It explains why no one is feeling particularly bullish about media companies like SPH, turning instead to messaging apps like WeChat or WhatsApp, which they perceive to be more reliable, independent and free of charge. NYT’s stellar recovery is an outlier in what’s been written off as a sunset industry. It follows years of aggressive repositioning of both content and business model – luring subscribers through heavy discounting, more attractive bundling of its digital product with home delivered print, and access to its popular crossword puzzles and cooking recipes. The majority of traditional media is not as aggressive.
Consequently, it’s let slip some golden opportunities. Take, for instance, the recent PR backlash after The Times of London revealed that online ads for brands like Adidas, Nissan, Unilever, Audi, RBS and L’oreal were featured alongside YouTube videos promoting white supremacy, paedophilia and religious extremism. Brand furore erupted as screen captures proved that their family-friendly ads were viewed by millions alongside hate speech and fake news videos. Google, which owns the video-sharing website, pays about £6 for every 1,000 clicks to the creators. This means that aside from keeping these degenerates in business, brands were effectively paying to tarnish their own reputations.
In March 2017, French advertising giant Havas, which represents clients such as Dominos, BBC and Emirates, was the first major global marketing company to blacklist Google and YouTube, pulling all its adspend for UK clients “until we are confident in the YouTube platform and Google Display Network’s ability to deliver the standards we and our clients expect.” That’s £175 million in digital adspend for its UK clients alone. Did print seize this golden opportunity? Far from it. WPP’s GroupM director Adam Smith is adamant that despite the ability to offer more brand-safe environments to advertisers, “no traditional media owner has made as much of this as they should have done.” There was a smattering of revived interest in 1Q2018 as print advertising rose for the first time in eight years, which tapered back into a decline the following quarter. Nonetheless, there are inspiring ideas out there that excite our inner child.
In October 2017, the UK’s Guardian Media Group which owns The Guardian newspaper and online portal, sought to transform the reading experience through use of virtual reality (VR).
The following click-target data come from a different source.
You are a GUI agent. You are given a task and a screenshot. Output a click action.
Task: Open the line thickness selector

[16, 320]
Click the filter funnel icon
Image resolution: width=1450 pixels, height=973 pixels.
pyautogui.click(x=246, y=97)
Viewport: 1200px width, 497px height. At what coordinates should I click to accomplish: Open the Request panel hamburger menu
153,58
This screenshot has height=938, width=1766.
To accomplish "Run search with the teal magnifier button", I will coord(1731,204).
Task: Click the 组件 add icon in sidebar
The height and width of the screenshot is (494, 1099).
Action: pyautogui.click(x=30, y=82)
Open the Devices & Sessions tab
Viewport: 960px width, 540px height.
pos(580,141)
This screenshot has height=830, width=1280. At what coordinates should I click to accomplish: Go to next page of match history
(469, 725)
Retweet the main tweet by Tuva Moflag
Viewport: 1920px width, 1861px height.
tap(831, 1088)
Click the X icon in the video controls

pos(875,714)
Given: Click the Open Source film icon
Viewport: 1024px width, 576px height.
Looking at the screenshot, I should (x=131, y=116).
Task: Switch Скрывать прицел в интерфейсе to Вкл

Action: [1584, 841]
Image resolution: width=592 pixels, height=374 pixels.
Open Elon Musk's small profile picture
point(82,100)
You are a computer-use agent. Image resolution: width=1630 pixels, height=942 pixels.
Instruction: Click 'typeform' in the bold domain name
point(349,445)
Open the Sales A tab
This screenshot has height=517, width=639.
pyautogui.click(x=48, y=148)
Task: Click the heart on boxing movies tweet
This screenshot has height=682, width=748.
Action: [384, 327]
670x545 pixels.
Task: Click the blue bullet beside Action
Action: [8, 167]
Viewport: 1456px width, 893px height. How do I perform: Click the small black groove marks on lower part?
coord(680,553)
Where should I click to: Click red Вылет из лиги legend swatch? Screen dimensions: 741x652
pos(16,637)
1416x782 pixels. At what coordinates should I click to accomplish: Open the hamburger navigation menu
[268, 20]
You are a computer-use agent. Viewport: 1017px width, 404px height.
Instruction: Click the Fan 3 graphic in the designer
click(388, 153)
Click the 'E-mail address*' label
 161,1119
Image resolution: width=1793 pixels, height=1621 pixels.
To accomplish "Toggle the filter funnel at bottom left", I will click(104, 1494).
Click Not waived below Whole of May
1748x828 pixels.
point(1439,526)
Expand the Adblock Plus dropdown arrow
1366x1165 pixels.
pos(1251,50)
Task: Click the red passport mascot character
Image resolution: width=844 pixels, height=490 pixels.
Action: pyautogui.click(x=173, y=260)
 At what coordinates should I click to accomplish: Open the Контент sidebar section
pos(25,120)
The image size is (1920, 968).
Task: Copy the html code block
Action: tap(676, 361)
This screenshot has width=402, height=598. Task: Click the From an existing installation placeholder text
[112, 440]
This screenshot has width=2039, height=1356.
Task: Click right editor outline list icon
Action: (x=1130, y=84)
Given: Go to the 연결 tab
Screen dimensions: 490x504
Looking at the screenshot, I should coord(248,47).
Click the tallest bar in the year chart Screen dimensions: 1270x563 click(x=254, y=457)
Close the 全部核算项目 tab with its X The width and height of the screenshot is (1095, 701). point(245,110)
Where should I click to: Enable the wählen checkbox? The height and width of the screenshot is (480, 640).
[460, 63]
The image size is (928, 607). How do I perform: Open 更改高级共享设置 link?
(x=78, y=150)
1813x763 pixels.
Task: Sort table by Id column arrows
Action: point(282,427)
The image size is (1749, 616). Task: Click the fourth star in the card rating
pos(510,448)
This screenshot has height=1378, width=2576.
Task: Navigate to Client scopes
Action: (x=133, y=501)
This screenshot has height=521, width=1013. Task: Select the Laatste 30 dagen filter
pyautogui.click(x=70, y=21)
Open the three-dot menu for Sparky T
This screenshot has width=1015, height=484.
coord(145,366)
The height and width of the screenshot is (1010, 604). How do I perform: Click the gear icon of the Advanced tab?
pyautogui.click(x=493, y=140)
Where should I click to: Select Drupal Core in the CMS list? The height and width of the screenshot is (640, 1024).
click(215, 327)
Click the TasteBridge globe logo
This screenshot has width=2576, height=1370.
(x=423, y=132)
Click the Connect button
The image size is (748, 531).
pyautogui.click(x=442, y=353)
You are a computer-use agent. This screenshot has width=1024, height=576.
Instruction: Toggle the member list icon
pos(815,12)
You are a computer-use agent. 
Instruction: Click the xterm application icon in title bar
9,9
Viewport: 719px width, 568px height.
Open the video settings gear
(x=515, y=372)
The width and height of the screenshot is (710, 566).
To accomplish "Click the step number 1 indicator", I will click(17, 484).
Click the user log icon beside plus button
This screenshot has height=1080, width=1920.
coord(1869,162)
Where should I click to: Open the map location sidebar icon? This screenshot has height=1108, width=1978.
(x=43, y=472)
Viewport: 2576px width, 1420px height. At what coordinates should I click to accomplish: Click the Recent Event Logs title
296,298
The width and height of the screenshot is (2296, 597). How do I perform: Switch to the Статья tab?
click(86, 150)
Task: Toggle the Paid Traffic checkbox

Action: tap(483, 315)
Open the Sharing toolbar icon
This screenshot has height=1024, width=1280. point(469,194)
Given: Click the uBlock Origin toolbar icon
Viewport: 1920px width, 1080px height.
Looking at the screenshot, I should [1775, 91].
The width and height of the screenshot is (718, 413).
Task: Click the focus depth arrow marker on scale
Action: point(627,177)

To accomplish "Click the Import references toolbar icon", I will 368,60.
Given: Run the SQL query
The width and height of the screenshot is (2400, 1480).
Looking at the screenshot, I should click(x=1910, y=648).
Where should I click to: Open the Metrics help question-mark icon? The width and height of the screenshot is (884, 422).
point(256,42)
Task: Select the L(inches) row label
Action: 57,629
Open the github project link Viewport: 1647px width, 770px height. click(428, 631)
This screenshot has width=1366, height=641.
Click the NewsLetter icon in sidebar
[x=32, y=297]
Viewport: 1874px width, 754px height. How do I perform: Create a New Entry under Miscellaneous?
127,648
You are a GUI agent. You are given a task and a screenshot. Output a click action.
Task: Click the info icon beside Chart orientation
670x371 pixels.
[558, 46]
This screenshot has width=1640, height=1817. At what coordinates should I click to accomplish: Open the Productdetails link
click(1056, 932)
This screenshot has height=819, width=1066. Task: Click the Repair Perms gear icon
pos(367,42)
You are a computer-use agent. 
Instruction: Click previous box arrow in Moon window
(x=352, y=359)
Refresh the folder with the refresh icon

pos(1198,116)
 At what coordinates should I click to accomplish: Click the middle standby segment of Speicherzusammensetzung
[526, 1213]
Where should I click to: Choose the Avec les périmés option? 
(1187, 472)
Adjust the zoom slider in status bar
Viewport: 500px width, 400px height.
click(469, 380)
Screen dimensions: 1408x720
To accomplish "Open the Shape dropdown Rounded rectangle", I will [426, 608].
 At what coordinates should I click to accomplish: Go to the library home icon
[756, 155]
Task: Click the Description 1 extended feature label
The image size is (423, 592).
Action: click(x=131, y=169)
Bundled within the pages of its newsprint was a free Google Cardboard headset for readers. The headset, used together with a free downloadable VR app, offered readers the chance to visit the scene of a murder or interactively explore subterranean London. An ingenious way to not just read, but experience the news. It seems print is reinventing itself in ways once unimaginable. Who’s to say the future cannot be one of mutual coexistence alongside digital, VR, artificial intelligence and augmented realities?
Far from rolling over and playing dead, print – albeit an upgraded, funkier version of itself – looks poised to whip up a storm. Hopefully, more than just a storm in a teacup.